Against a man whom men called so fast he was said to have eight arms, Sigurd could afford no disadvantage.
“They say the last Volsung is a warrior worthy of the name.” The voice came from the tree line, deep and somehow too at ease with the coming night.
Sigurd lifted his gaze to see a cloaked figure drifting toward him, seeming hardly impeded by the snow. The man was tall and covered in scraggly blond hair, with a thick messy beard. A pair of sword hilts stuck up from behind his shoulders.
“Starkad Eightarms,” Sigurd said. “You are a legend for your prowess. Praise from you a man can be proud of.”r />
Eightarms favored him with a tight smile that didn’t reach his eyes. In fact, something fell seemed to lurk behind those orbs, a darkness that seemed to shimmer in his pupils. “In truth, I didn’t really wish for this. I’d hate to kill a man like you, with such potential. My employer rather insisted, though.”
Sigurd rose, slipping Gramr free of her sheath and taking up his shield. Had he known Hring would send Eightarms, he might not have made the challenge … maybe. On the other hand, the surest route to victory was through boldness. Through the utter refusal to bow to the whims of other men or give in to that which they called impossible.
Eightarms drew his own blades. One of them gleamed fell in the fading light.
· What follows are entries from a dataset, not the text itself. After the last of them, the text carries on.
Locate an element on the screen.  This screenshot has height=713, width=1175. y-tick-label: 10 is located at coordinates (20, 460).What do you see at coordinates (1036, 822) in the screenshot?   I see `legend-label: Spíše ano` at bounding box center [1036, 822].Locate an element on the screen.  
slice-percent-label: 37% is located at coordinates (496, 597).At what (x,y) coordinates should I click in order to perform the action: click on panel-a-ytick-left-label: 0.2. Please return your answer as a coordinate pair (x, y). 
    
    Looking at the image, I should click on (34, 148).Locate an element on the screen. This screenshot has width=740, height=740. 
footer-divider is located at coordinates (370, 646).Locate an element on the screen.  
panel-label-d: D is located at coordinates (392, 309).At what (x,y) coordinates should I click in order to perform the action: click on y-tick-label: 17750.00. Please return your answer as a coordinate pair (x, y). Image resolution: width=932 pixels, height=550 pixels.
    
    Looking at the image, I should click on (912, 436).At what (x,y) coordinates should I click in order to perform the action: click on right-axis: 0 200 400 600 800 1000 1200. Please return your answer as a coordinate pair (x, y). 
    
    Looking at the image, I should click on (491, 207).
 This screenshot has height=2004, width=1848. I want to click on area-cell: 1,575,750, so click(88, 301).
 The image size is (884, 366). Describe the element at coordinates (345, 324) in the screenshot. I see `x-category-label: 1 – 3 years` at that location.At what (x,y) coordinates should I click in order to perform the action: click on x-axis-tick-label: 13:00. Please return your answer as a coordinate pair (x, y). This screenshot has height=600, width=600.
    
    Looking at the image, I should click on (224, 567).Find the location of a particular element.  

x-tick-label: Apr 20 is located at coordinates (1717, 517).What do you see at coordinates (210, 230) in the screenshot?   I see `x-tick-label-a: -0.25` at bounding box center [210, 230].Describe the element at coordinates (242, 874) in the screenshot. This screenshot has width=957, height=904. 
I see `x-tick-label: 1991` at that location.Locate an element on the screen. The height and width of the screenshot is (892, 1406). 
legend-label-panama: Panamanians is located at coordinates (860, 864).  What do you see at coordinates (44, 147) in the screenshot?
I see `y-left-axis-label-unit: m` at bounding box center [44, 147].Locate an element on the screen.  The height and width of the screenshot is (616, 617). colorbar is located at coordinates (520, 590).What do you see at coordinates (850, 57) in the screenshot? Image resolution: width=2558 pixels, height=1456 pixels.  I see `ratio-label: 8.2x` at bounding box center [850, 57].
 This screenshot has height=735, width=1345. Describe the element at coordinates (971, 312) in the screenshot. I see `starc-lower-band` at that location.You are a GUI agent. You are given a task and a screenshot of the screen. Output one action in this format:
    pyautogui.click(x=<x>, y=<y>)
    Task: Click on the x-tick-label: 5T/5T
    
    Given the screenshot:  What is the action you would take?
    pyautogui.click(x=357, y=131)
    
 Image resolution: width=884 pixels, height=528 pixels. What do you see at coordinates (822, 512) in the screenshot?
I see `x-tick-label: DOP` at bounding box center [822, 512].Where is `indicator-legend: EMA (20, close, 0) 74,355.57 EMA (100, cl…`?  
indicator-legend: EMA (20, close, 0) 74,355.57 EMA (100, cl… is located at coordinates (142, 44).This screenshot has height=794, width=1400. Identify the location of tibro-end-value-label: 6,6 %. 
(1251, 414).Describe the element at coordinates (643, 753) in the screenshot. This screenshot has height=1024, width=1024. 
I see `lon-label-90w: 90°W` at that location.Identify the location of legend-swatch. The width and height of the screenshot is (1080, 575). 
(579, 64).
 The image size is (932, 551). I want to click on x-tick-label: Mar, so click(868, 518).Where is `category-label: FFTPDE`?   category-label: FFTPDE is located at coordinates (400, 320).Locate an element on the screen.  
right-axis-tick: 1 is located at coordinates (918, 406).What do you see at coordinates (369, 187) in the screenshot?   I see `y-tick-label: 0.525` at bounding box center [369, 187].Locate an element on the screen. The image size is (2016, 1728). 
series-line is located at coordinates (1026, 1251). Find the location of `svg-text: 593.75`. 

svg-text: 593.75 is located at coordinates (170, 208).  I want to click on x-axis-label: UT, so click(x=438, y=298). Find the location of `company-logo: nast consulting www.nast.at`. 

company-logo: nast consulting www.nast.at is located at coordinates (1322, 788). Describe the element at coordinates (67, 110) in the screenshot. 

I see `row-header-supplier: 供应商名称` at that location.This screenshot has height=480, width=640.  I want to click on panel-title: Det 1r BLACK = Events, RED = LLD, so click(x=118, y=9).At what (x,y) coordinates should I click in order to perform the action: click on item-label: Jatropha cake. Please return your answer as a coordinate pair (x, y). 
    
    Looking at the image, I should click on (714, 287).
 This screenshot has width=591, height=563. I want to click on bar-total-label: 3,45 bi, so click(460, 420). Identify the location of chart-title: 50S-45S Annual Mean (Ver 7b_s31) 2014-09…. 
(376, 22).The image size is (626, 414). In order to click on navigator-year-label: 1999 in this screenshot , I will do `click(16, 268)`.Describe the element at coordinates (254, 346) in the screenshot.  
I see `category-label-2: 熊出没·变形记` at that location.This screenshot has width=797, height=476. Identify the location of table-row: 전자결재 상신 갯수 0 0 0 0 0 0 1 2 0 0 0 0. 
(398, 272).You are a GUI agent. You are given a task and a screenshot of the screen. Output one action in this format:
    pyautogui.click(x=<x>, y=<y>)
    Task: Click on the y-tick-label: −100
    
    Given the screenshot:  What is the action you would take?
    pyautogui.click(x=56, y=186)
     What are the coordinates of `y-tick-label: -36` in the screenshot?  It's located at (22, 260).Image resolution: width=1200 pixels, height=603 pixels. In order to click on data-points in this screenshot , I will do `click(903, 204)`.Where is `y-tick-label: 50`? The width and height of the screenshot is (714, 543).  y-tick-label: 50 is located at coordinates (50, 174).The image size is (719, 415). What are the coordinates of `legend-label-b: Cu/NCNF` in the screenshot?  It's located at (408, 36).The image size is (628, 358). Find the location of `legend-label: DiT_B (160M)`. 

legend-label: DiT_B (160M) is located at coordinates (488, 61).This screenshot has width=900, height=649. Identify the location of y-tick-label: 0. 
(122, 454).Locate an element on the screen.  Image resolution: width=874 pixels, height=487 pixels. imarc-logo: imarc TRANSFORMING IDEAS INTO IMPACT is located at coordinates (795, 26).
A runeblade.
And from the look on the man’s face, he’d recognized Gramr as a weapon of a similar kind.
The foreign warrior began circling Sigurd, much like a wolf, waiting to lunge. Sigurd turned with him but otherwise held very still. If Eightarms wanted to play the wolf, Sigurd could play the bear. He had strength and power, both.
Without warning, Eightarms charged in, one sword going high, the other low.
Sigurd fell back, catching a blade with his shield and ducking the other one. He swung in counter, but Eightarms got his high blade back around with startling speed. The man moved like a winter wind, blades whistling with such grace and momentum Sigurd could barely keep up.
The setting sun was in Sigurd’s face and, try as he might, Eightarms wasn’t letting him guide the fight around. Indeed, it was all Sigurd could do to keep the mercenary from lopping his head off. Sigurd feinted with Gramr, intending to catch the man in the face with his shield. Eightarms barely reacted to the feint, instead, swiping his own runeblade up Sigurd’s side.
It took a breath for the pain to catch him. Then it hit him like a white-hot brand. That sword had cut through mail, gambeson, and flesh deep enough to scratch a rib. Sigurd gasped in pain, falling back and swinging his shield wildly in a desperate attempt to buy space between himself and Eightarms.